SigLIP Large Patch16-256
Property | Value |
---|---|
Parameter Count | 652M |
License | Apache 2.0 |
Paper | Sigmoid Loss for Language Image Pre-Training |
Training Data | WebLI Dataset |
Resolution | 256x256 |
What is siglip-large-patch16-256?
SigLIP (Sigmoid Loss for Language Image Pre-Training) is an advanced vision-language model that builds upon CLIP's architecture while introducing a novel sigmoid loss function. This large variant, with 652M parameters, is specifically designed for processing 256x256 resolution images and offers superior performance in zero-shot image classification and image-text retrieval tasks.
Implementation Details
The model was trained on the WebLI dataset using 16 TPU-v4 chips over three days. It processes images by resizing them to 256x256 resolution and normalizing them across RGB channels with mean and standard deviation of 0.5. Text inputs are tokenized and padded to 64 tokens.

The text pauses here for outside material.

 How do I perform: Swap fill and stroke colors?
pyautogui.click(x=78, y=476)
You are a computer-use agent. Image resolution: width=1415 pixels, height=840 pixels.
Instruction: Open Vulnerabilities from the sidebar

- Utilizes a transformer-based architecture
- Implements sigmoid loss for improved scaling and performance
- Supports F32 tensor operations
- Optimized for 256x256 image resolution
Core Capabilities
- Zero-shot image classification
- Image-text similarity scoring
- Multimodal understanding
- Efficient batch processing
Frequently Asked Questions
Q: What makes this model unique?
SigLIP's key innovation lies in its sigmoid loss function, which operates directly on image-text pairs without requiring global similarity normalization. This enables better scaling with batch sizes while maintaining strong performance even at smaller batch sizes.
Q: What are the recommended use cases?
The model excels in zero-shot image classification, image-text retrieval, and general visual understanding tasks. It's particularly useful for applications requiring robust image-text matching without specific training data.